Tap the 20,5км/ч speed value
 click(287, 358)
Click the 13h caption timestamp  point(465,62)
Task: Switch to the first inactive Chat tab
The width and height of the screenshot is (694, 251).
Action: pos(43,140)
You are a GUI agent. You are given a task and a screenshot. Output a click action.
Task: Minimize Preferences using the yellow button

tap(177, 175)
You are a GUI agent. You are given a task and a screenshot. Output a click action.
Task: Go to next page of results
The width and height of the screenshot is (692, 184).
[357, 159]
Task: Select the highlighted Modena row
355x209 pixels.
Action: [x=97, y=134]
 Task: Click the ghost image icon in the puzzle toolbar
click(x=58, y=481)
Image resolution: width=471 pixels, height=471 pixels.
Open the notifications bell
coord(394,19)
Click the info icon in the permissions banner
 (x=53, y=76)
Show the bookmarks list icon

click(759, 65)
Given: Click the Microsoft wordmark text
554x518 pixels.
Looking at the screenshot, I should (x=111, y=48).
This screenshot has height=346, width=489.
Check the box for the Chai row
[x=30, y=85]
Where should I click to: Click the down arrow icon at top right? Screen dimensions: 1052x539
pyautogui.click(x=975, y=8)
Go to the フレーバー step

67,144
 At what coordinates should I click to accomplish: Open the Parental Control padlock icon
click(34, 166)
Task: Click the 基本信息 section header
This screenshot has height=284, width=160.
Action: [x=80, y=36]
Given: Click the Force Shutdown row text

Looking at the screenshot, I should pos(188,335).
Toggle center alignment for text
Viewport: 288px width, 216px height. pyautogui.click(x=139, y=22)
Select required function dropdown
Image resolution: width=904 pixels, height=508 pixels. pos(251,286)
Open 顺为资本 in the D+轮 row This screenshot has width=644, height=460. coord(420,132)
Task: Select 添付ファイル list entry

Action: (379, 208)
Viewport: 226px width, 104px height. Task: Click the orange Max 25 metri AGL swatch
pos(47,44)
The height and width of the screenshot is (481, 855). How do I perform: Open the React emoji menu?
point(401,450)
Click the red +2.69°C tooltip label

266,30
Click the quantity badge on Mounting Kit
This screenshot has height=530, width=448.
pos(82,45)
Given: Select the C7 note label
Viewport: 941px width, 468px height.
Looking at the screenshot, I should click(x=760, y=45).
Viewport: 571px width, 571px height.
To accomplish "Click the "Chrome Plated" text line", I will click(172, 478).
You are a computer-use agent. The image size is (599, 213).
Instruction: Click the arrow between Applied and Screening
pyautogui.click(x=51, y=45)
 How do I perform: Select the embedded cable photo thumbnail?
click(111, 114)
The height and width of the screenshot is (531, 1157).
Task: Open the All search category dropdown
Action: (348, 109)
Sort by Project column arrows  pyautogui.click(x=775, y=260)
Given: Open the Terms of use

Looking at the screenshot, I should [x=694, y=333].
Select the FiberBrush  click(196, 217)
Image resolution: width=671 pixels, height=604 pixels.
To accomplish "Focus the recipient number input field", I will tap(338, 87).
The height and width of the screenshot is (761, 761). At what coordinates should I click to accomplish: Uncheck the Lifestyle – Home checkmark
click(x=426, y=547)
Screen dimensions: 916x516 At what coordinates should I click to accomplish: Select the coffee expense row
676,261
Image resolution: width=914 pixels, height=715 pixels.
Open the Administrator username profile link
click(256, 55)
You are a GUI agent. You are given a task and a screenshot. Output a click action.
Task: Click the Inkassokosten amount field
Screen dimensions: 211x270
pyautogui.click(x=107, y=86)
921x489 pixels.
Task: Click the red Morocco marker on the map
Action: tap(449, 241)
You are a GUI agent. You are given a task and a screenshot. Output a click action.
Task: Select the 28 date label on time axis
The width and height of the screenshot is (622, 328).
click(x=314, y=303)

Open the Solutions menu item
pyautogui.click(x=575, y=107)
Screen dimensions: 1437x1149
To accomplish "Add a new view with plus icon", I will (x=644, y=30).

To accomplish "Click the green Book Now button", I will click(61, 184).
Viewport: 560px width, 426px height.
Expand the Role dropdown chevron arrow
■ ■ ■ ■
Across all the entries, count the lines that contain "will", and state nothing but the total.

4